Yesterday I ate peanut butter toast for breakfast.
I brushed my teeth three times.
Hudson and I enjoyed a lovely walk that lasted 27 minutes.
Interesting facts?
Not exactly.
Common updates on social media?
Yes.

We live in a world of instant information.
A world where we can share whatever we want
from behind a computer screen.
Sometimes we share too much.
More than just what we ate for lunch - too often we give anyone and everyone access into our hearts with a few clicks of the computer keys.

This message is written to you, my friends, as teachers of students who are getting sucked in to relationships and sharing everything on the first date. They lay it all on the line without giving the relationship time to grow and mature over time.

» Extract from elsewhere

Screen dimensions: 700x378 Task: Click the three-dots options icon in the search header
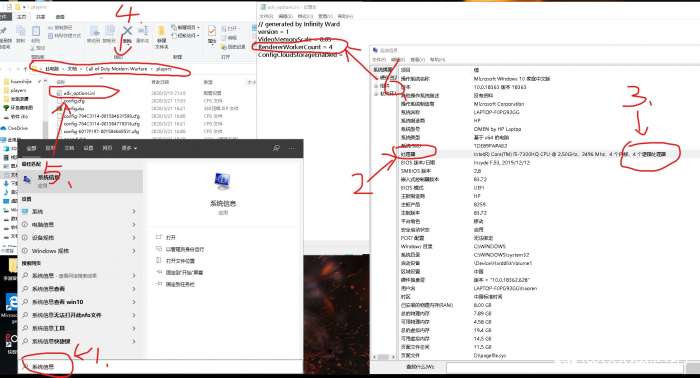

If I could speak to my fifth graders right now, I would encourage them to take a step back and consider keeping some things private. Because the truth is, we're not called to share everything with everyone. We need to remember the 
biblical value of intimacy.

Intimacy is defined as "a close familiarity or friendship" Too often young people today jump past the acquaintance stage and the secrets of their hearts come tumbling out to virtual strangers. We need to challenge them to protect their hearts.

Whether it's friendship or a romantic relationship, we need to remember that intimacy takes time.

In Beth Moore's study, Sacred Secrets, she encourages:
Authenticity with all
Transparency with most
Intimacy with few
This is a guideline I want to live my life by.

The Bible supports this idea:
When you become a Christian, God doesn't instantly reveal everything to you about Himself and His plan. We learn about who God is and His desires for our lives through His Word, through a daily relationship with Him, and through prayer.

Intimacy with Jesus takes time.

And I believe that's on purpose.
It forces us to take things one day at a time.
It allows us to depend on God for strength day-by-day.
It teaches us to continually look to Him for wisdom.